1 Introduction

This report presents an exploratory analysis of the HC Corpora English dataset, which forms the foundation of the Johns Hopkins / Coursera Data Science Capstone predictive-text project.

The corpus contains three files of raw, naturally-occurring English text:

File	Domain	Style
`en_US.blogs.txt`	Personal blogs	Long-form, informal prose
`en_US.news.txt`	News articles	Formal, edited prose
`en_US.twitter.txt`	Tweets	Short, noisy, informal

The goals of this report are to:

Summarise corpus size (lines, words, vocabulary).
Visualise word-length distributions, top unigrams, line-length patterns, and vocabulary coverage.
Highlight interesting linguistic findings.
Outline the algorithm and Shiny app to be built in later milestones.

2 Data Summaries

2.1 Line & word counts

Table 1 — Corpus size by source
Source	Lines	Total Words	Avg Words/Line	Max Words/Line	Unique Tokens
Blogs	899,288	37,334,690	41.5	6726	321,142
News	1,010,242	34,372,720	34.1	11878	287,616
Twitter	2,360,148	30,218,180	12.8	140	441,956

Key observation: Twitter has the most lines (approx. 2.4 M) but the fewest words per line (avg approx. 12.8), reflecting the 140-character limit. Blogs contain the longest documents (avg approx. 41 words/line).

2.2 Vocabulary coverage

How many unique word types are needed to cover 50%, 90%, and 99% of all tokens?

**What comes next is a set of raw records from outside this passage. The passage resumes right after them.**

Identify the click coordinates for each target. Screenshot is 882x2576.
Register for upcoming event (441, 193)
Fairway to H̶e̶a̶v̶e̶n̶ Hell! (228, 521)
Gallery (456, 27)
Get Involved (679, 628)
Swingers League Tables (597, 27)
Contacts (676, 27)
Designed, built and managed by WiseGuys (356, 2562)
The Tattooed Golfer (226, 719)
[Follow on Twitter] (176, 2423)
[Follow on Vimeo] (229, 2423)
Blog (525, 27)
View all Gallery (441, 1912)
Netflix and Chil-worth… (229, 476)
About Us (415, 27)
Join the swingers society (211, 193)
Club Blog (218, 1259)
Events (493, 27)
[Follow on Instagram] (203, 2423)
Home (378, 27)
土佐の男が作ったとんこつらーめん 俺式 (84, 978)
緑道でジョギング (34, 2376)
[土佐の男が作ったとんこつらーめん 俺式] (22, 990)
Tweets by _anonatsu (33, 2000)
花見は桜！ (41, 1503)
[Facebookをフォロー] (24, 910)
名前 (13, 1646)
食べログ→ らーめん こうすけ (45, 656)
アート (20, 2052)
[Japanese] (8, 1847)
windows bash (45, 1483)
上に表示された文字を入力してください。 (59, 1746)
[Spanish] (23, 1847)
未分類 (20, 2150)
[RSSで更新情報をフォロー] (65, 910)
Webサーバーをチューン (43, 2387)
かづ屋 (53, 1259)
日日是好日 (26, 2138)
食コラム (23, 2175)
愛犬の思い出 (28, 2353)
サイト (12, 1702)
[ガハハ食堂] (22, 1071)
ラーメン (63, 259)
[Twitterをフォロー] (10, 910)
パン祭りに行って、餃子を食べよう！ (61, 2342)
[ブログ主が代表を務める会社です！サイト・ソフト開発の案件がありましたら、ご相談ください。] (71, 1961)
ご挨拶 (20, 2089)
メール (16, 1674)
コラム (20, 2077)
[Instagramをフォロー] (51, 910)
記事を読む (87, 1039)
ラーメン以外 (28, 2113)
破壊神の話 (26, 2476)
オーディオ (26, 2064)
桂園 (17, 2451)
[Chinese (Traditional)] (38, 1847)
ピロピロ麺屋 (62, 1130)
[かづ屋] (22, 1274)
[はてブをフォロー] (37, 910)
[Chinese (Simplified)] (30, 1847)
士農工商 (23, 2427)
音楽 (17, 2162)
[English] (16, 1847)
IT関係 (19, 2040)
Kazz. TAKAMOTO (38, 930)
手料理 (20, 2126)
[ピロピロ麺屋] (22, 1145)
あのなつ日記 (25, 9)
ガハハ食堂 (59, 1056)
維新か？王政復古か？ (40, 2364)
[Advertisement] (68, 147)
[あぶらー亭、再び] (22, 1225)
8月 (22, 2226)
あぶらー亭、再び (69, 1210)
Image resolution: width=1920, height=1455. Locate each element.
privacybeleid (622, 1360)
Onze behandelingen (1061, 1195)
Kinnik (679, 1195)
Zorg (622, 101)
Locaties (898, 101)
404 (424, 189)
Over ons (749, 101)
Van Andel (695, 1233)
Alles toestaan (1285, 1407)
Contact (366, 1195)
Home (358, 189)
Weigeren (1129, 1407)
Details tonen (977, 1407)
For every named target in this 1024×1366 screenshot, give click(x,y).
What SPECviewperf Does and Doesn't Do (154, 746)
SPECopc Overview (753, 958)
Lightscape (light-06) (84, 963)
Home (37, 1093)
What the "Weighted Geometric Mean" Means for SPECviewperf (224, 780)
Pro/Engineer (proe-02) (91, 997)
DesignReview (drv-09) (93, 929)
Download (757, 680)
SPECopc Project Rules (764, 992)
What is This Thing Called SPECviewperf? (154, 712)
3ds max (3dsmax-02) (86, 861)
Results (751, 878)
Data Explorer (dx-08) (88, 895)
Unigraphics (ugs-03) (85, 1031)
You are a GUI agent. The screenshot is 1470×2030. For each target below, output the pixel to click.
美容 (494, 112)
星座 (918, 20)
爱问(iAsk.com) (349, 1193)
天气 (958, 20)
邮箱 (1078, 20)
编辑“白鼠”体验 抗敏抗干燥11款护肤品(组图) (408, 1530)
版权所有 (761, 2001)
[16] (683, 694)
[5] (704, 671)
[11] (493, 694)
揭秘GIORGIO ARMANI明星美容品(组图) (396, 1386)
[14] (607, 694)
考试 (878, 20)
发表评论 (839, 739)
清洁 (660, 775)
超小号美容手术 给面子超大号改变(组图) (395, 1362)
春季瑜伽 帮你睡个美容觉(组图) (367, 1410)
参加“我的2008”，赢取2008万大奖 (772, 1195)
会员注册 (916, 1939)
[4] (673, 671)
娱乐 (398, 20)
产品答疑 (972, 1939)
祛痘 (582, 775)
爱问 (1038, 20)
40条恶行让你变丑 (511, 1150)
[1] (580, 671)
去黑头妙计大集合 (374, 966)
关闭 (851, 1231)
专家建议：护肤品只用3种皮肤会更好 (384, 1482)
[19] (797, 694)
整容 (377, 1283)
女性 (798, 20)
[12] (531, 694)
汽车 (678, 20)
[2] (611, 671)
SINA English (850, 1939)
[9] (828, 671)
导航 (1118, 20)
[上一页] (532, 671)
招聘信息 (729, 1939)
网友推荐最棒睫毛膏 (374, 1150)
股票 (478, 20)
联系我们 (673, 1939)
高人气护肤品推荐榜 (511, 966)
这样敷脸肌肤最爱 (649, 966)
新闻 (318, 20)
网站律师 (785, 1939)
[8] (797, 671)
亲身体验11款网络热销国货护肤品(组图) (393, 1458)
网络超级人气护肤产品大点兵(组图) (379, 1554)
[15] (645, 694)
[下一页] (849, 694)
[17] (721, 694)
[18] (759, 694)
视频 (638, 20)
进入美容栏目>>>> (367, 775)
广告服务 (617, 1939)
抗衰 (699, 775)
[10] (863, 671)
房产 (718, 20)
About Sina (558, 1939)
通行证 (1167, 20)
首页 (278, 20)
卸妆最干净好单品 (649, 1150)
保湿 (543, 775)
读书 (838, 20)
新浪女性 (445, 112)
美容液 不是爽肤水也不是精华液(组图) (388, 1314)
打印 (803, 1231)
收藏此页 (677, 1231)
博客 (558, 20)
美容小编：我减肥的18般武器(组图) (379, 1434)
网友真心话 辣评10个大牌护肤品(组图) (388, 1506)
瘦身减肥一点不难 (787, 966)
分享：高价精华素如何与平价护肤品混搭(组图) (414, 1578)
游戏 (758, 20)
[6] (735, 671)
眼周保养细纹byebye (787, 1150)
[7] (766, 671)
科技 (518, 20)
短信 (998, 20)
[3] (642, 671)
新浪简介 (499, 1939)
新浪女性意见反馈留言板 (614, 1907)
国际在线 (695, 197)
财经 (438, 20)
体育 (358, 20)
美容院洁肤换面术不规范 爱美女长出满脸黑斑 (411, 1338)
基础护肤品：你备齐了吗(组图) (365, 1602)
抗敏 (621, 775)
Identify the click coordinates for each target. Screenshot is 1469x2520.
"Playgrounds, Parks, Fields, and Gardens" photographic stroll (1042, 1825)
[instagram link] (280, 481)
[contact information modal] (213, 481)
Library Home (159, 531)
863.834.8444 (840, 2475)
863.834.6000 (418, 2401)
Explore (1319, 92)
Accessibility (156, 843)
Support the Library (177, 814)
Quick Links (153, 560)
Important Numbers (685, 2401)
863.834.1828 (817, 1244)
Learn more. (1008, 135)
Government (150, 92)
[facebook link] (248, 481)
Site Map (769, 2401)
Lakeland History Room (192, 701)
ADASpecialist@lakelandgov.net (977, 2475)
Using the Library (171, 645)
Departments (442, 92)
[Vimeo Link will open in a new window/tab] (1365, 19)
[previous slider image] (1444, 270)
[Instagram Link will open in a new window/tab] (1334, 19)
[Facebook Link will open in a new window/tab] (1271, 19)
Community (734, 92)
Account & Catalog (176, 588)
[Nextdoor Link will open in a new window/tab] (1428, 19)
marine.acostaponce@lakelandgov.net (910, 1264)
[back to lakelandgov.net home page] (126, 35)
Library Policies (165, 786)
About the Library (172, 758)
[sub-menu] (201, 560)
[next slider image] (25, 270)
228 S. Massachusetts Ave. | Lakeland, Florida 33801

Table 2 — Vocabulary coverage thresholds
Coverage	Unique word types needed	Total unique types
50 %	64	80,000
90 %	14,067	80,000
99 %	66,576	80,000

Implication for modelling: A dictionary of roughly the top 50,000 word types suffices to cover ~90% of running text. Capping vocabulary here dramatically reduces model size with minimal accuracy cost.

3 Plots & Tables

3.1 Word-length distribution

Figure 1 - Word-length distribution by source

Finding: All three sources peak at 3-character words (the, and, for). Twitter shows more very short tokens (1-2 chars) due to slang and abbreviations.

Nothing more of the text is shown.